Optime ! "Trop bien !" (connu de Molière, Le Malade imaginaire ; la scène où le fils Diafoirus appelle son père sur son portable ayant déchaîné les foudres des dévots devant l'emploi sur scène de cet artefact "diabolique", contraire à la fois aux règles de la bienséance et de l'unité de lieu, Molière dut modifier la scène pour faire apparaître le père médecin en chair et en os, mais le vocabulaire SMSien est resté, de même que la pourtant fort iconoclaste réplique "Baiserai-je ?" etc.)

Super ! attention, faux-ami : super ne veut pas dire "super" mais "au-dessus". Enfin... en théorie.

Bussum : composé tardif de sum (bussum, busse) : “je suis dans le bus”. Attention au parfait irrégulier buffui et à ses nombreuses contractions en bufui, buffi, voire Buffy (toujours avec majuscule dans cette variante).

Pepito : 2e p. sg. de l'impératif futur de pepito, are, verbe à l'histoire longue et complexe devant l'étymologie duquel même les plus vigoureux héritiers de Saussure et de Benvéniste ne peuvent que rester chocolat. On a suggéré timidement qu'il pouvait provenir d'une onomatopée, mais  bien entendu ça ne résout rien. Le sens premier semble avoir été "manger des gâteaux au chocolat", mais dès l'époque archaïque on rencontre un second sens aberrant "lacet de la chaussure de laine du sabot arrière droit d'un des chevaux d'Achille dans l'Iliade (chant Rhô)" et même une ou deux occurrences d'un troisième sens "faire du bruit en se grattant le dos par dessus son armure" (deux occurrences dans une traduction latine obscure de la Prise de Troie) aussitôt supplanté par un quatrième sens "prendre quelqu'un pour un crétin fini (perstultissimum aliquem existimare)". Les sources érudites sur ce mot sont multiples et contradictoires, il est donc probable que vous entendrez ailleurs des explications complètement différentes. On s'explique mal comment cette, heu, chose linguistique est parvenue jusqu'à nos jours.
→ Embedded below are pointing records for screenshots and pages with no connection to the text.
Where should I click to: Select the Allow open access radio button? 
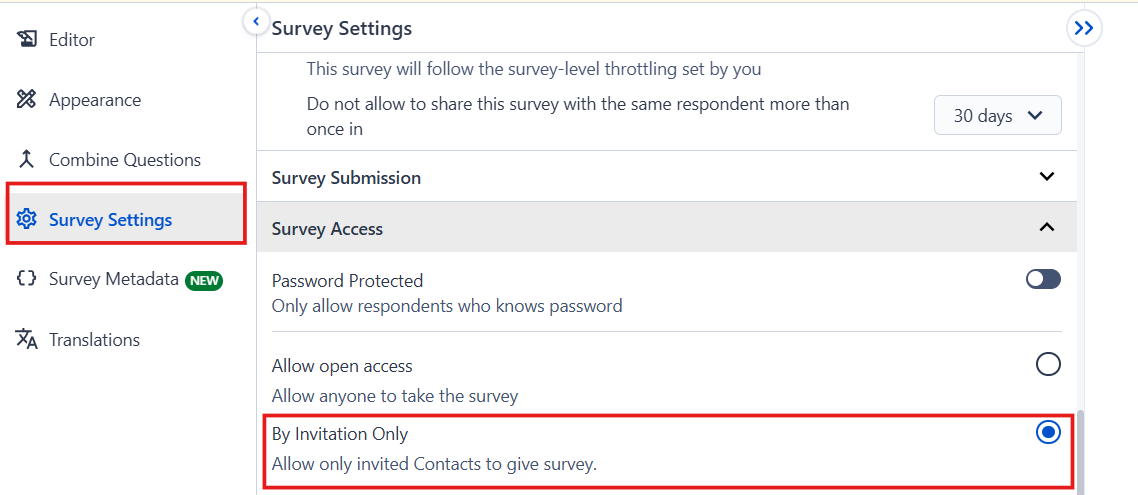[1048, 365]
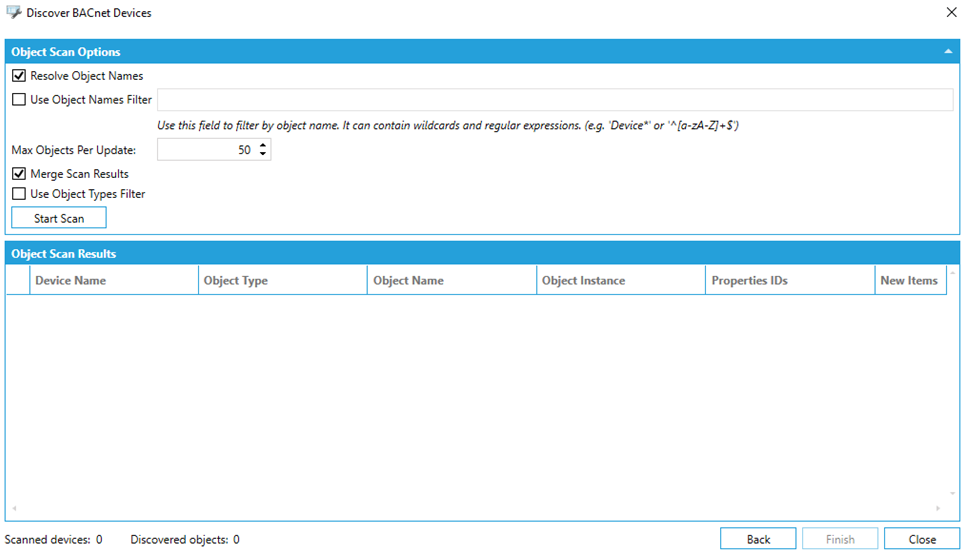Collapse the Object Scan Options panel
The width and height of the screenshot is (964, 551).
[x=947, y=52]
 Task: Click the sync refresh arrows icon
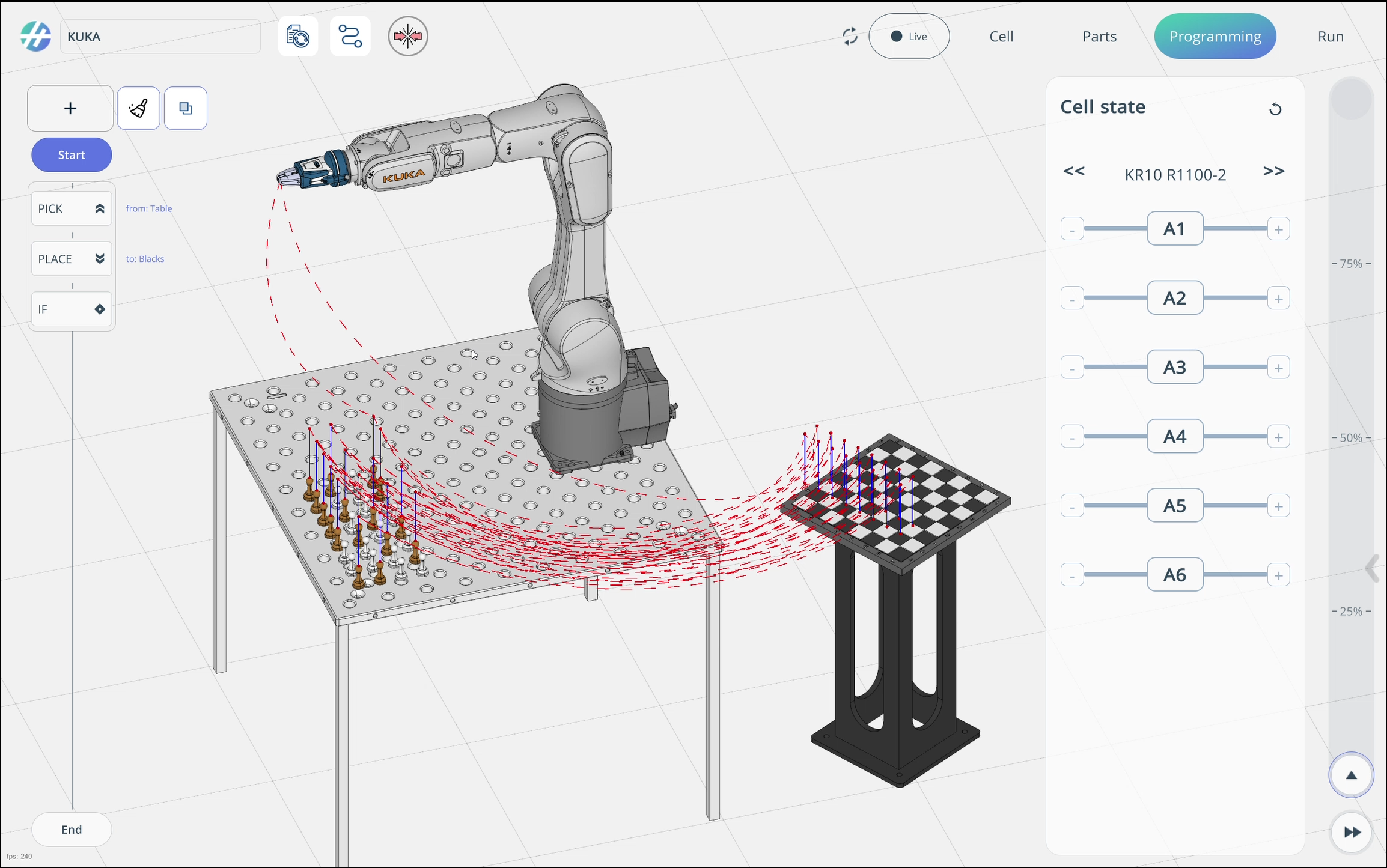click(x=850, y=37)
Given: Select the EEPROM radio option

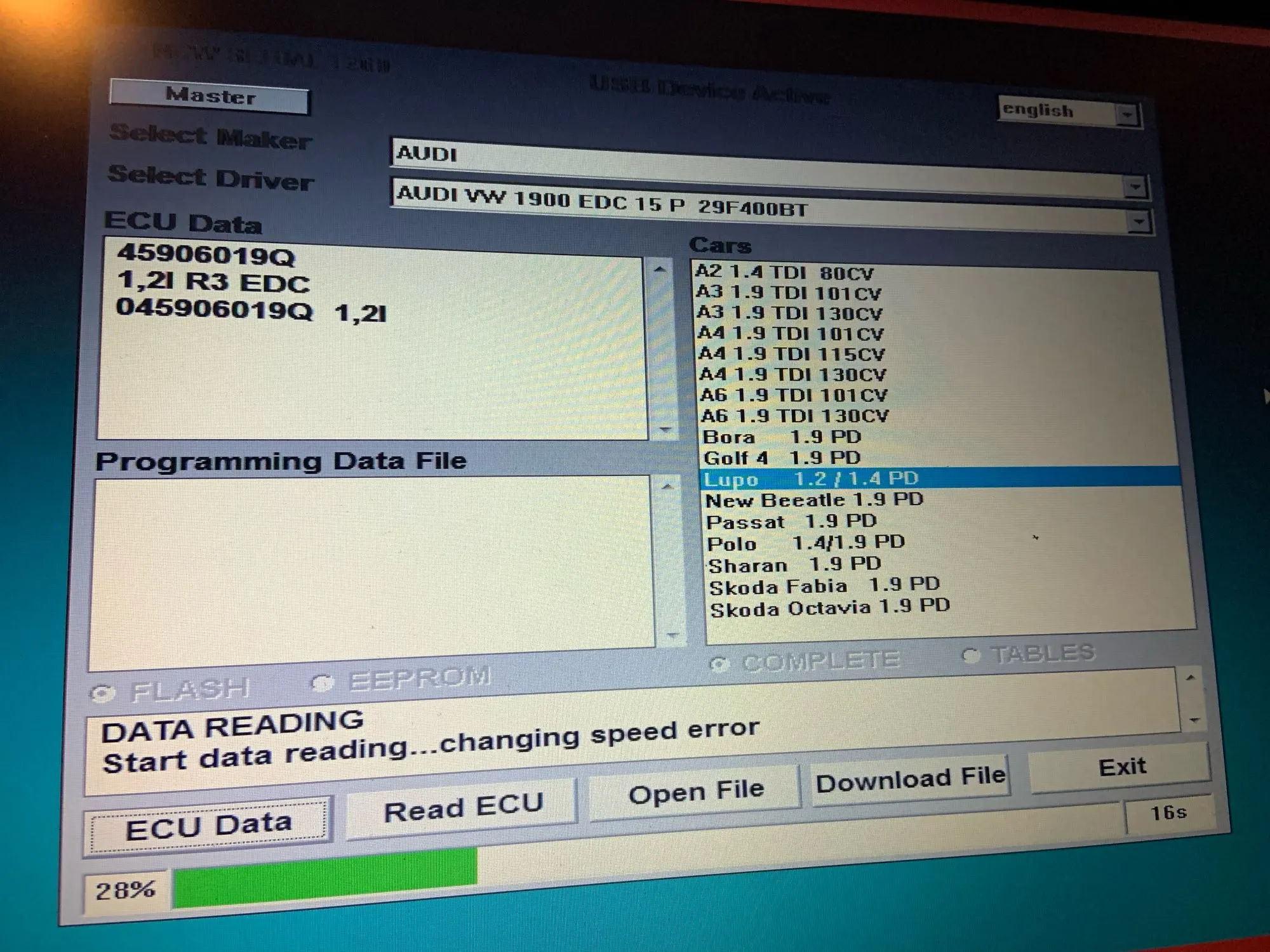Looking at the screenshot, I should pos(323,683).
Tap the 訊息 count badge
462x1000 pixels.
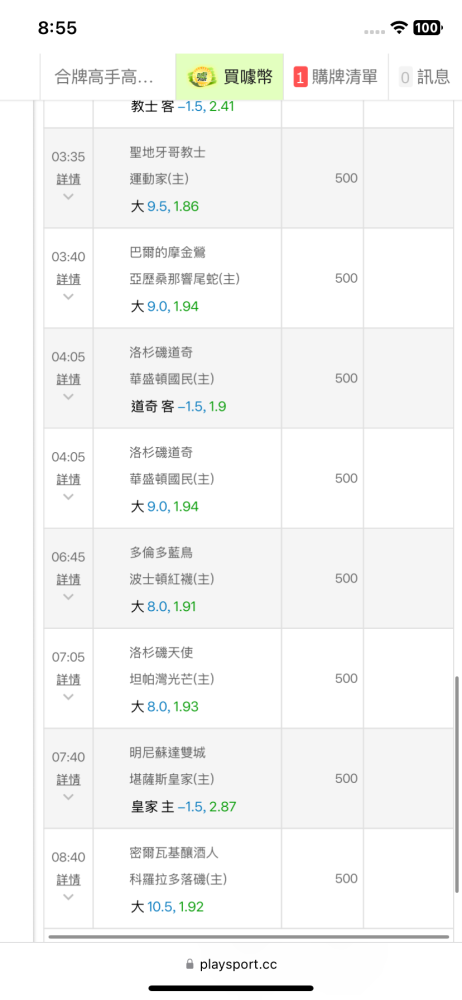tap(405, 78)
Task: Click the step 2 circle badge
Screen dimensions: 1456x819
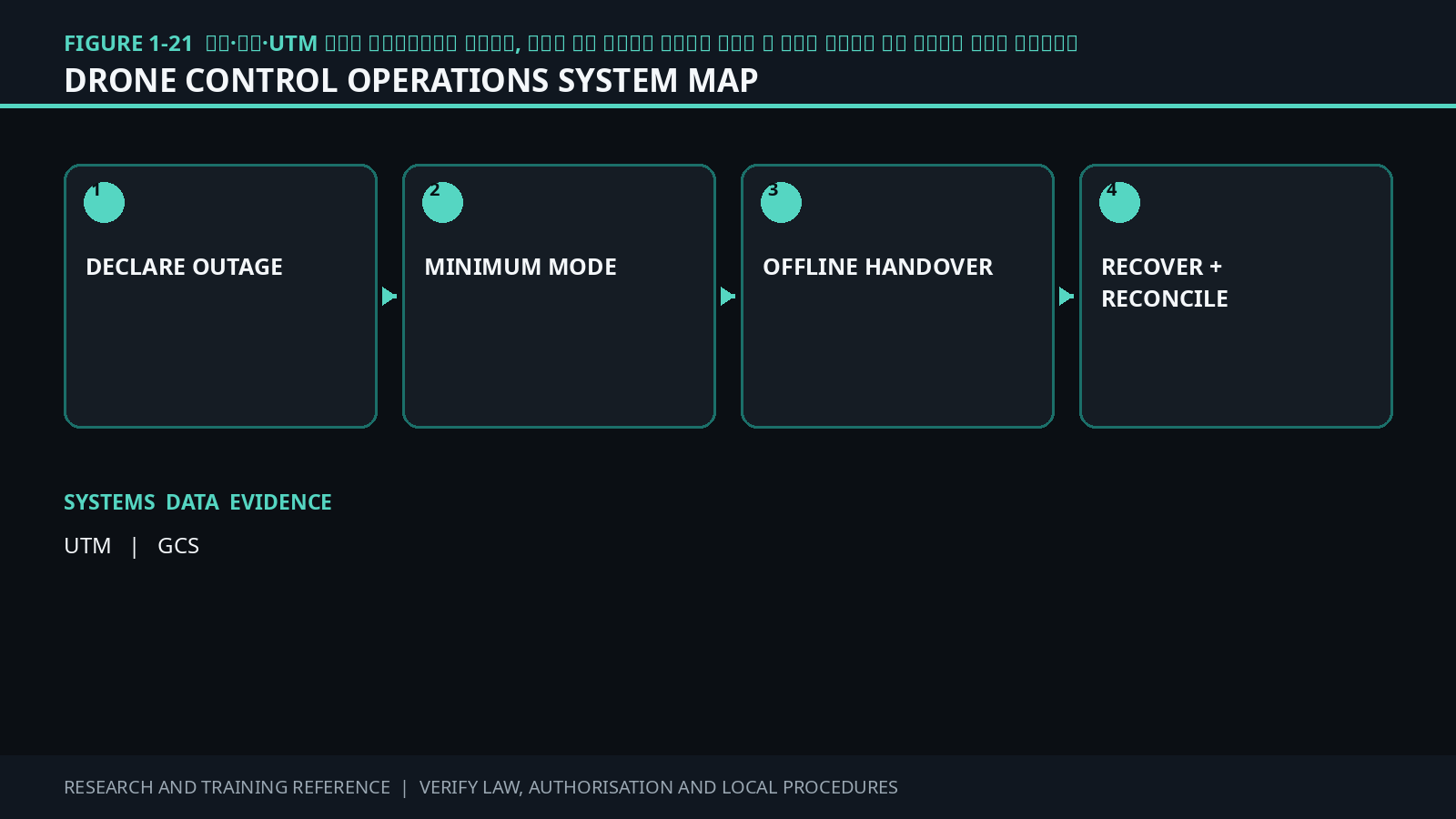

En SMS, on la rencontre le plus souvent sous la forme post-élégiaque "heu pepito me", expression toute faite signifiant "las, tu m'escagasses peineusement" (traduction de Rabelais révisée par César) ou sous l'abréviation t. q. n. m. p., pour tu quoque noli me pepitare, expression imparfaitement traduisible par "ah non, tu ne vas pas t'y mettre aussi".

Vis tecum : pour Vis tecum sit, "Que la Force soit avec toi". Hamilcar aurait dit ces mots à son fils Hannibal avant de mourir (Tite-Live, XX). Vilement copié depuis par un auteur grec tardif, G. Lukos, qui a complètement déformé le texte originel, à l'exception de l'ordre des mots latins, conservé chez un seul personnage (on ne précisera pas lequel).

I mi : pour i mihi, "viens à moi". Locution brève à construction poétique (lointain modèle clamor it caelo). Employée dans un contexte sentimental (en particulier amoureux) quand le destinataire du message vous manque beaucoup.

Arribo ! Faux-ami signifiant non pas “je vais arriver” mais “j’arrive” (arribo, are). On lit souvent l’orthographe non classique “haribo”, parfois suivie de la formule “sebolavi” (parfait de sebolo, are, “avoir du succès, faire comme on voulait”), traduisible par “tout baigne”.

PR : pour perii ridendo, littéralement "je suis mort en riant", en bon français "je suis mort de rire", "MDR" ou "PTDR".


Eunostos


C'est tout pour cette fois...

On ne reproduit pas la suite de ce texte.